Lamezia Terme - E’ stata organizzata dall’associazione “Progresso per Lamezia” la conferenza presso la sala Ferrante del Giovanni Paolo II sulla “Tutela delle Eccellenze sanitarie Lametine”. L’incontro, moderato da Maria Scaramuzzino e introdotto dai saluti del vice sindaco Carnovale, ha visto gli interventi della dottoressa Spinelli, dirigente medico del presidio lametino, del presidente di Progresso per Lamezia Francesco Caruso, del dottor Alberto Caputo dell’UCCP Michelangelo, il vice presidente della III Commissione Consiliare Baldo Esposito, l’onorevole Piero Aiello.
Rispetto alla situazione del presidio Lametino, secondo quanto affermato dalla Spinelli, una delle eccellenze sarebbe certamente la nuova Dialisi, mentre è già in allestimento una U.F.A. (Unità preparazione Farmaci Antiblastici) che dovrebbe servire non solo Lamezia ma l’intera provincia di Catanzaro. Il presidio sta inoltre per dotarsi di nuove ambulanze, per sopperire alla perdita della T.I.N., e sarebbero previste nuove assunzioni di primari ospedalieri che interesseranno la Cardiologia, il Pronto Soccorso, la stessa direzione medica di presidio. Ancora, verrà implementata la raccolta differenziata e, in seguito ad un accordo fra Soroptimist e Caritas, i pasti non consumati dai pazienti del presidio saranno destinati agli indigenti. Già inseriti nell’organico un discreto numero di nuovi O.S.S. . Per contro, come ricordato da Caruso, alcune passate eccellenze sono state soppresse – oltre al T.I.N. la Microbiologia e il Centro Trasfusionale - altre notevolmente ridimensionate – Pediatria, Chirurgia Generale e d’urgenza, Cardiologia e Unità Coronarica. Ma esiste sul territorio un’altra realtà notevole dal punto di vista della qualità e dell’efficienza, che è appunto la clinica Michelangelo UCCP (Unità Cure Complesse Primarie), comparsa sulle pagine del settimanale L’Espresso per il suo ruolo di spicco nel campo del trattamento dei pazienti cronici, di rilevanza nazionale. La struttura, aperta 24 ore al giorno, dispone di strumentazioni di ultima generazione ed è priva di barriere architettoniche.
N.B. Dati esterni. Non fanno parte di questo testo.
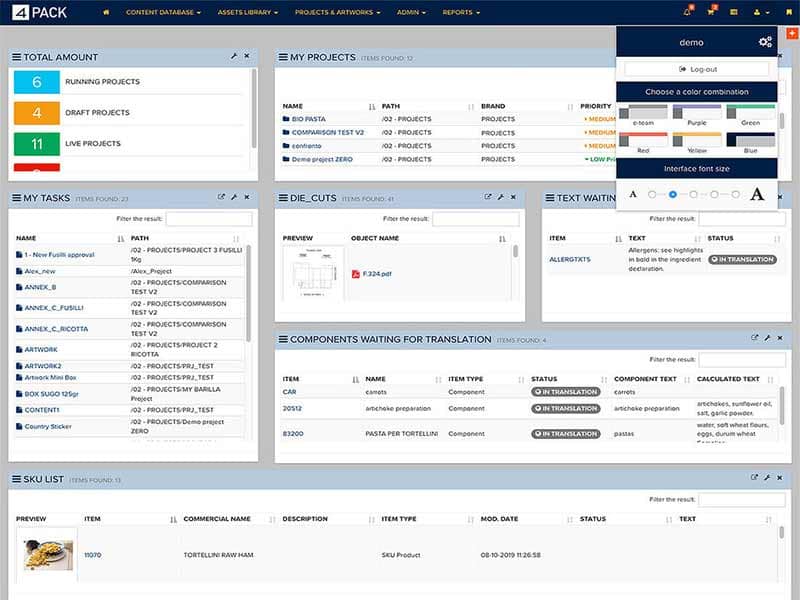800x600 pixels.
Task: Open the Reports dropdown menu
Action: 461,13
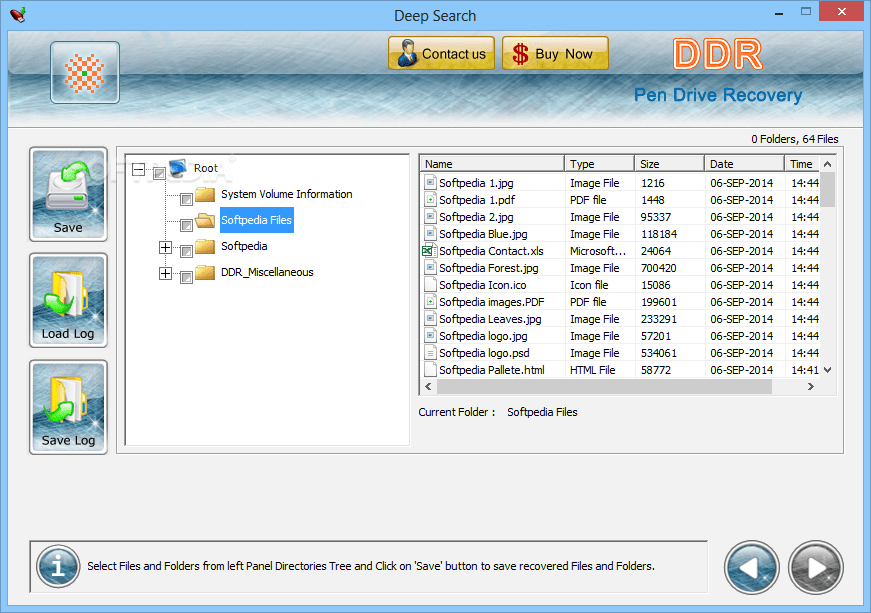Sort files by the Type column
Screen dimensions: 871x613
tap(598, 162)
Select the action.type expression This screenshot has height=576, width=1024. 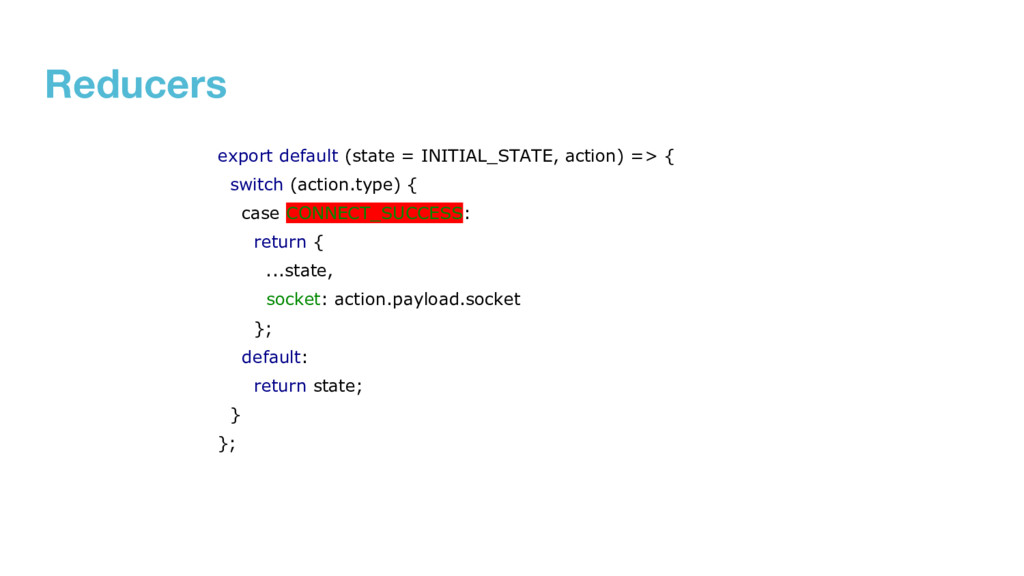[345, 185]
Avrebbe permesso, con la sua attività, una diminuzione del 10% degli accessi al Pronto Soccorso, evitando l’acutizzarsi delle patologie trattate ed ottenendo un risparmio considerevole di risorse. Dal punto di vista politico sia Esposito che Aiello sperano in una “chiusura della stagione commissariale in Calabria” . “ Se ragioniamo in termini di complementarietà e solidarietà fra Catanzaro e Lamezia – dice Esposito- riusciremo ad implementare l’offerta sanitaria per i nostri cittadini”. “ I commissari fanno solo il loro lavoro, aumentare le tasse per ripianare il debito e diminuire i costi - aggiunge Aiello - Siamo noi che dobbiamo avere l’umiltà di sederci attorno a un tavolo con loro rappresentando i cittadini, per attenuare il disagio che in questo momento vivono.”